[Data for the task]:
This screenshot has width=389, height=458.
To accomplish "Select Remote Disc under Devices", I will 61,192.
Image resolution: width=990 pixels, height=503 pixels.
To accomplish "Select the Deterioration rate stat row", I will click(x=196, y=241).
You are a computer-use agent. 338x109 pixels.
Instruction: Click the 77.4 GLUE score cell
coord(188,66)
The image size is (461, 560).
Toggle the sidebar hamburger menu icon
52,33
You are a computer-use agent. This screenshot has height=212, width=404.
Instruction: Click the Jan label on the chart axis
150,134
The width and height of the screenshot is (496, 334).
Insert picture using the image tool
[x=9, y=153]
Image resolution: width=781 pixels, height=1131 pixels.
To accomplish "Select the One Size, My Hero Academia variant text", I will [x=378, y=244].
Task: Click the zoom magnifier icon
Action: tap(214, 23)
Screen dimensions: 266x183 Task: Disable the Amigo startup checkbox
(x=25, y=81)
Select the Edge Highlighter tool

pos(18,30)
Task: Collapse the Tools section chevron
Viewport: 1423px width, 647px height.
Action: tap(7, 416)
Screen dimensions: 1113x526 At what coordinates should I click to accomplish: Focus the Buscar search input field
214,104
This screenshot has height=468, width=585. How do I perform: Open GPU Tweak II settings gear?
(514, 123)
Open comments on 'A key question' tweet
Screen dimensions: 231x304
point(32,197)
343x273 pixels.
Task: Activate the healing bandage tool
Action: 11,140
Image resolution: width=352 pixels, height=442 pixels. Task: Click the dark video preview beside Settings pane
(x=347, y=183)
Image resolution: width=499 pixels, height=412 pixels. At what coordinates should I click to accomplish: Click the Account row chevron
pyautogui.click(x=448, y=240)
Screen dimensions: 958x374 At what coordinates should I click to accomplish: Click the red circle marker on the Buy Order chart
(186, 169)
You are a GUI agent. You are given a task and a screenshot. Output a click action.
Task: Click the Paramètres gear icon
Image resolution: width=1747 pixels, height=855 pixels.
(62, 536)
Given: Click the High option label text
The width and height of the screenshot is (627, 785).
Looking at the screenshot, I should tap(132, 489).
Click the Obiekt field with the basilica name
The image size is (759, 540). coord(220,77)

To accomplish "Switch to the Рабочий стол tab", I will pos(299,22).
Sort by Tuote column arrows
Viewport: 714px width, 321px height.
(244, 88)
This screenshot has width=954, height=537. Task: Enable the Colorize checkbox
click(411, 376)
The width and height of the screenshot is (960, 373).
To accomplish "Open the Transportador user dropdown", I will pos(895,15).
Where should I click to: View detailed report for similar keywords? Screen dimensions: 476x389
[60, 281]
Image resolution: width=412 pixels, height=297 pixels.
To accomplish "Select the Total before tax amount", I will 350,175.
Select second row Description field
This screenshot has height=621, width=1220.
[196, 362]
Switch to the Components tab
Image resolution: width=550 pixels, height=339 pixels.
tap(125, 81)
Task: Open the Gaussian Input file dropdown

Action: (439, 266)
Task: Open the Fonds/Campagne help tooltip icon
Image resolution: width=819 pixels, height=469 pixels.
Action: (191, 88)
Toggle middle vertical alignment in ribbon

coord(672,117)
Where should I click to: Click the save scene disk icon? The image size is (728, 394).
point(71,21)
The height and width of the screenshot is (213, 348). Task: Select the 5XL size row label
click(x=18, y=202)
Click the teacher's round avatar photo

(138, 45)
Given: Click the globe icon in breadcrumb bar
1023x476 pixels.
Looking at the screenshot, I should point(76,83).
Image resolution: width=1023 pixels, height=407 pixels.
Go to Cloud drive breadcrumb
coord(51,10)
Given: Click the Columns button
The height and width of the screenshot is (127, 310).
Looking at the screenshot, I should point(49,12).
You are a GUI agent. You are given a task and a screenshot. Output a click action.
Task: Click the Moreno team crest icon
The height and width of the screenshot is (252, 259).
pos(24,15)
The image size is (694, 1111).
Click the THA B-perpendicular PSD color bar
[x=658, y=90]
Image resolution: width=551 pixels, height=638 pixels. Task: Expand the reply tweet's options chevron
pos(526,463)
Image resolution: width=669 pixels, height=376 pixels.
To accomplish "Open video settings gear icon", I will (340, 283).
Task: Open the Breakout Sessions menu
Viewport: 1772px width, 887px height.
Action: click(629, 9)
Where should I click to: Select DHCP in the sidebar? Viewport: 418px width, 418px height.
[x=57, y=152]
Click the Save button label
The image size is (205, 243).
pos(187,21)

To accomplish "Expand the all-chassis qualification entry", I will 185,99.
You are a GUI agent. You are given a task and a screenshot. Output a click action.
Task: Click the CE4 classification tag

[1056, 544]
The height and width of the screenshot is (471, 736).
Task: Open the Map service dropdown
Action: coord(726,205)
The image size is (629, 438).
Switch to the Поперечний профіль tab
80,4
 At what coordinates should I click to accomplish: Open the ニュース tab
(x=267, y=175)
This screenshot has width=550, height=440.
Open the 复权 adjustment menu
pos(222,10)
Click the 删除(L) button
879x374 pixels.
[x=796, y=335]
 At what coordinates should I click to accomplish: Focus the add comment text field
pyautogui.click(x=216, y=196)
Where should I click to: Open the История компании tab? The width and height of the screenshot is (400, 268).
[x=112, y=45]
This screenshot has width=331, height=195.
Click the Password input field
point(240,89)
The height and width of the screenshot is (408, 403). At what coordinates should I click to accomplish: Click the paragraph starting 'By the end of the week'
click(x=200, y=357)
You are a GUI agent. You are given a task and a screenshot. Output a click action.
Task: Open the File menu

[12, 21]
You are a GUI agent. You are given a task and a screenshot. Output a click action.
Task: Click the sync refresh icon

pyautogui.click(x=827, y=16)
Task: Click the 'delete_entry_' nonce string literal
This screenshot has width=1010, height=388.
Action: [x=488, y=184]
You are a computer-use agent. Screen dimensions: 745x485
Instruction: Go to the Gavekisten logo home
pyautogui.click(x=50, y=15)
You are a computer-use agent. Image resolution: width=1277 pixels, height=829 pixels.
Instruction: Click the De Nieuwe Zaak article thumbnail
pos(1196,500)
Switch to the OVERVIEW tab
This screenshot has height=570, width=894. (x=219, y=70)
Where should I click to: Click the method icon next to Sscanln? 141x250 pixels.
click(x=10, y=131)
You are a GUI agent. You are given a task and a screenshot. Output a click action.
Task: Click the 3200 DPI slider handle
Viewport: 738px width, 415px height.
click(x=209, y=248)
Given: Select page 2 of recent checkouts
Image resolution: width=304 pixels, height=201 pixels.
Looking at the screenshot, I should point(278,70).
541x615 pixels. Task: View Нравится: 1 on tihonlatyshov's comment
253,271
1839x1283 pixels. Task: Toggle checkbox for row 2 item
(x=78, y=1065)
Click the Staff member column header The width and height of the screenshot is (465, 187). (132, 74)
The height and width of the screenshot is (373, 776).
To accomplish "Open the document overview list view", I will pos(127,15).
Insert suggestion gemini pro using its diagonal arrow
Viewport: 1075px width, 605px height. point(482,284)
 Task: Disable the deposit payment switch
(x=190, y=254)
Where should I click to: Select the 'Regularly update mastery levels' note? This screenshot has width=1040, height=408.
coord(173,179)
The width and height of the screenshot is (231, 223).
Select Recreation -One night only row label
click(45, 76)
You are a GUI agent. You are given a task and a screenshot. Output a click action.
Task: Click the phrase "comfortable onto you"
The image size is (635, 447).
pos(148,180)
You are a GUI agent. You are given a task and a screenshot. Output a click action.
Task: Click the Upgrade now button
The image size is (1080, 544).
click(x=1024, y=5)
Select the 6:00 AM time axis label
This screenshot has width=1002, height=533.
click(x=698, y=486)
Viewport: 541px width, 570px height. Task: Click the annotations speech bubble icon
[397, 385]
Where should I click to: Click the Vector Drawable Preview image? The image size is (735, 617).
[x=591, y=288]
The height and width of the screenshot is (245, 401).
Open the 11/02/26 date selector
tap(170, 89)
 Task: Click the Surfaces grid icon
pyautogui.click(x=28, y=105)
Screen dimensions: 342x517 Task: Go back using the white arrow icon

[Task statement]:
Only the lines above starting with the one with "The width and height of the screenshot is (627, 785)." and going through the one with "Image resolution: width=412" are to be copied, word for word and with both ends kept.

[Answer below]:
The width and height of the screenshot is (627, 785).
Looking at the screenshot, I should tap(132, 489).
Click the Obiekt field with the basilica name
The image size is (759, 540). coord(220,77)

To accomplish "Switch to the Рабочий стол tab", I will pos(299,22).
Sort by Tuote column arrows
Viewport: 714px width, 321px height.
(244, 88)
This screenshot has width=954, height=537. Task: Enable the Colorize checkbox
click(411, 376)
The width and height of the screenshot is (960, 373).
To accomplish "Open the Transportador user dropdown", I will pos(895,15).
Where should I click to: View detailed report for similar keywords? Screen dimensions: 476x389
[60, 281]
Image resolution: width=412 pixels, height=297 pixels.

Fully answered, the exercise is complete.